Nanolifli yapıda, sinir büyüme faktörü yüklü mikro küreleri içeren jalatin bazlı doku iskelelerinin hazırlanması ve karakterizasyonu

Abstract

In living organisms most of the tissues have the capability of regeneration; on the other hand, this situation is different in mammalian adult neural cells since they loose their ability of proliferation. Compared to peripheral nervous system, central nervous system has restricted regeneration capability which results in trauma, stroke and neuropathology etc. The first studies for the regeneration of nervous system concentrated on the use of autographs, tissue transplanted from one part of the body to another in the same individual, but it has limitations including short-age. Another type of investigation was allograft, which is transplantation of cells isolated from cadavers to the patient, but this approach is also not suitable because of host immune rejection. A new hope to cure neurodegenerative diseases appeared with biomaterials and tissue engineering studies. In this study, it is aimed to develop a novel, nanofibrous scaffolds with the capability of controlled releasing neural growth factor loaded in microspheres. Nanofibrous and oriented scaffolds were prepared from gelatin by a combination of thermally induced phase separation (TIPS), porogen-leaching and molding techniques while alginate microspheres were produced in oil in water emulsion through cross linking of alginate with calcium ions. The bioactivity of the growth factor released from microspheres was determined using PC12 cell line, derived from rat adrenal medulla and differentiate when treated with nerve growth factor.

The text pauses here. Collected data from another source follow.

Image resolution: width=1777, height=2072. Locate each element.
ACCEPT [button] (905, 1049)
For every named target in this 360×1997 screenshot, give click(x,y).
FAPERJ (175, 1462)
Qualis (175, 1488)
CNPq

The scaffolds including connected pores with a high porosity, nanofibrous structure which mimic the extracellular matrix and properties similar to natural brain tissure were produced. Compared to solid walled scaffolds, nanofibrous scaffolds allow attachment of cells without any change in their morphologies. Model protein Į-chemotripsin and bovin serum albumin used for protecting the activity of nerve growth factor were loaded in alginate microspheres with an encapsulation efficiency of 100 %. It was found that NGF loaded into microspheres can maintain its activity and it can even differentiate PC-12 cells in a shorter time compared to NGF directly added into cell culture medium.